Lesson 19: How to Measure the Strength of a Breakout

As you learned earlier, when a trend moves for an extended period of time and it starts to consolidate, one of two things could happen:

  1. The price could continue in the same direction (continuation breakout)
  2. The price could reverse in the opposite direction (reversal breakout)

Wouldn’t it be nice if there was a way to know to confirm a breakout? If only there was a way to avoid fakeouts…Hmmm…


In fact, there are a couple of ways to tell whether or not a trend seems to be nearing its demise and a reversal breakout is in order.

Moving Average Convergence/Divergence (MACD)

By now you should have a good foundation of the MACD indicator. If you don’t, you might want to check out our lesson on MACD.

MACD is one of the most common indicators used by forex traders and for good reason. It is simple yet dependable and can help you find momentum, and in this case, the lack of momentum!

MACD can be displayed in several ways but one of the “sexiest” ways is to look at it as a histogram.

What this histogram does is actually show the difference between the slow and fast MACD line.

When the histogram gets bigger, it means momentum is getting stronger.

When the histogram gets smaller, it means momentum is getting weaker.

 Moving Average Convergence/Divergence (MACD)

So how can we use this when trying to spot a trend reversal? Glad you asked!

Remember that trading signal we talked about earlier called divergences and how it occurs when the price and indicators move in the opposite direction?

Since MACD shows us momentum. it would make sense that momentum would increase as the market makes a trend.

However, if MACD begins to decrease even when the trend is continuing, you can deduce that momentum is decreasing and this trend could be close to an end .

 Moving Average Convergence/Divergence (MACD)

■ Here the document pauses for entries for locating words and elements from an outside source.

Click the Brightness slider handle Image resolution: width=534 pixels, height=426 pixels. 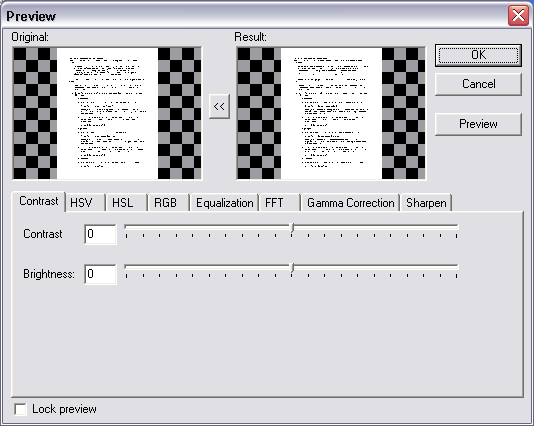[x=292, y=268]
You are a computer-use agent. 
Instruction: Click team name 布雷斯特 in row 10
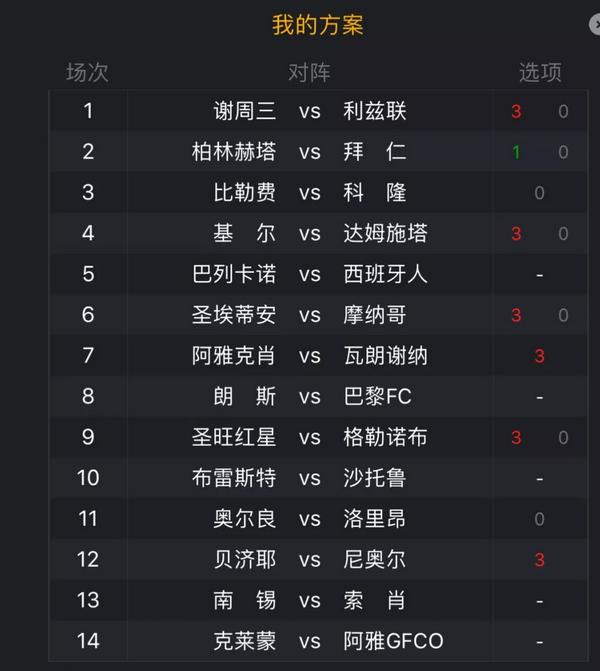pos(234,478)
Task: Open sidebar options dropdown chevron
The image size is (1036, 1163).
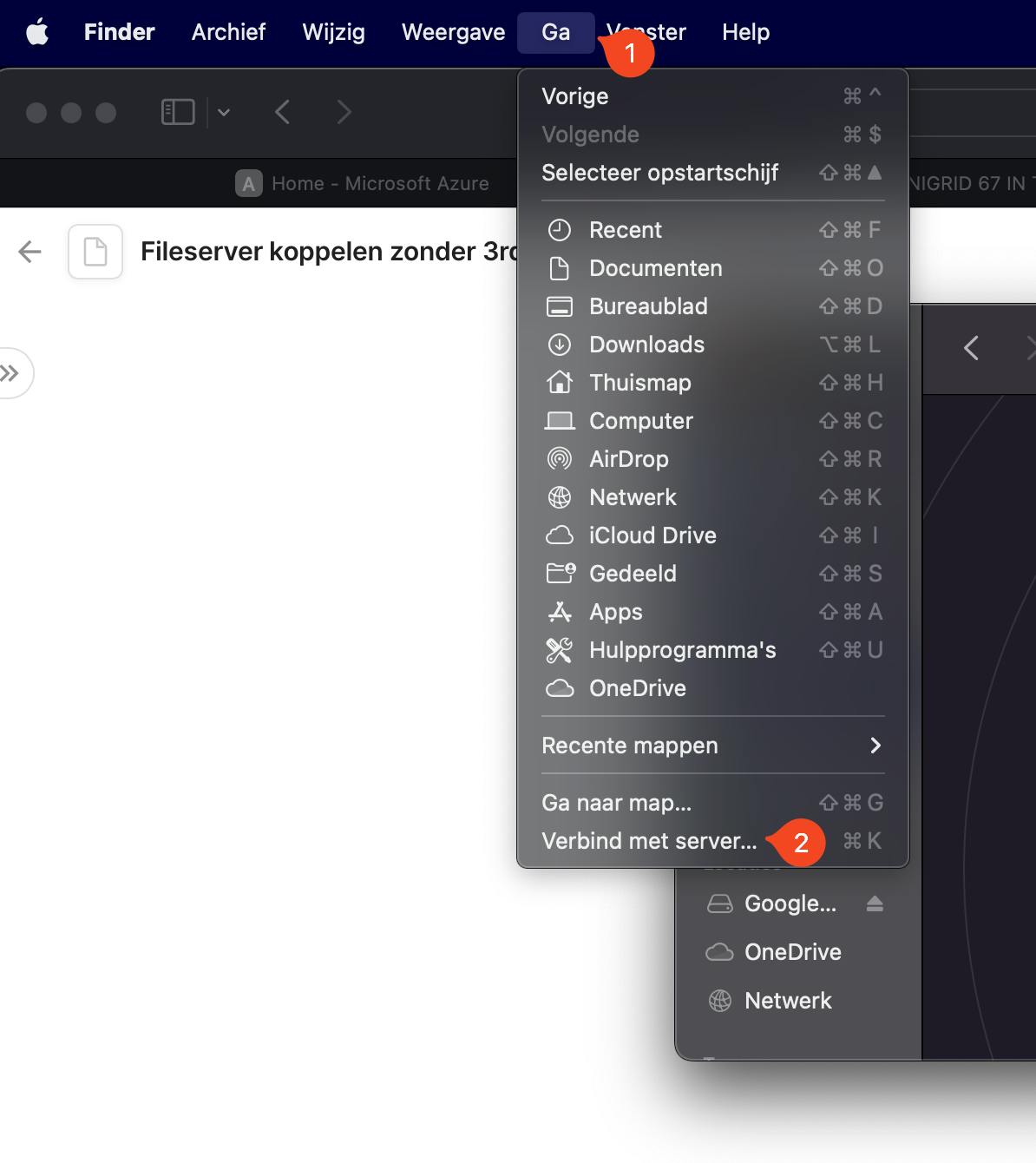Action: click(x=224, y=112)
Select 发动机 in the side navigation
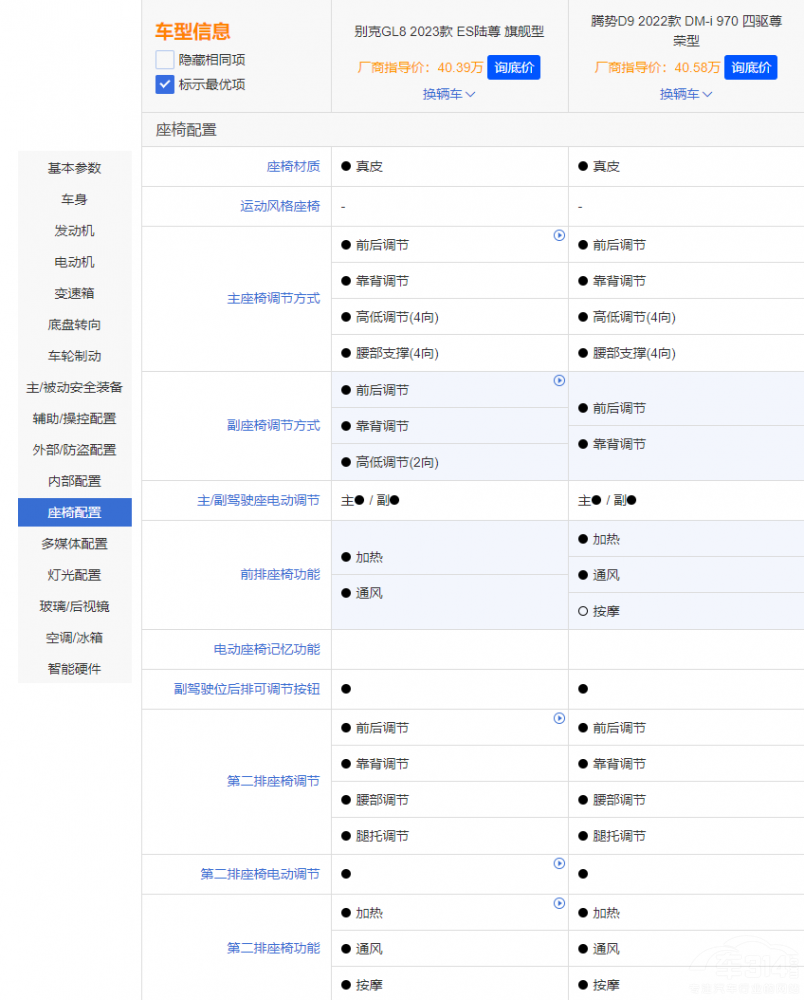Viewport: 804px width, 1000px height. 75,231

You can see from the picture that as price was moving higher, MACD was getting smaller.

This meant that even as the price was still trending, momentum was beginning to fade out.

From this information, we can conclude that a trend reversal is highly likely.

Relative Strength Index (RSI)

RSI i s another momentum indicator that is useful for confirming reversal breakouts.

Basically, this indicator tells us the changes between higher and lower closing prices for a given period of time. We won’t go into too much detail about it but if you would like to know more check out our lesson on RSI.

RSI can be used in a similar way to MACD in that it also produces divergences. By spotting these divergences, you can find possible trend reversals.

 Relative Strength Index (RSI)

However, RSI is also good for seeing how long a trend has been overbought or oversold.

A common indication of whether a market is overbought is if the RSI is above 70. On the flipside, a common indication of whether a market is oversold is if the RSI is below 30.

Because trends are movements in the same direction for an extended period of time, you will often see RSI move into overbought/oversold territory, depending on the direction of the trend.

If a trend has produced oversold or overbought readings for an extended period of time and begins to move back within the range of the RSI, it is a good indication that the trend may be reversing.

 Relative Strength Index (RSI)

In the same example as before, the RSI showed that the market was overbought for a billion days (ok not that long).

Once RSI moved back below 70, it was good indication that the trend was about to reverse.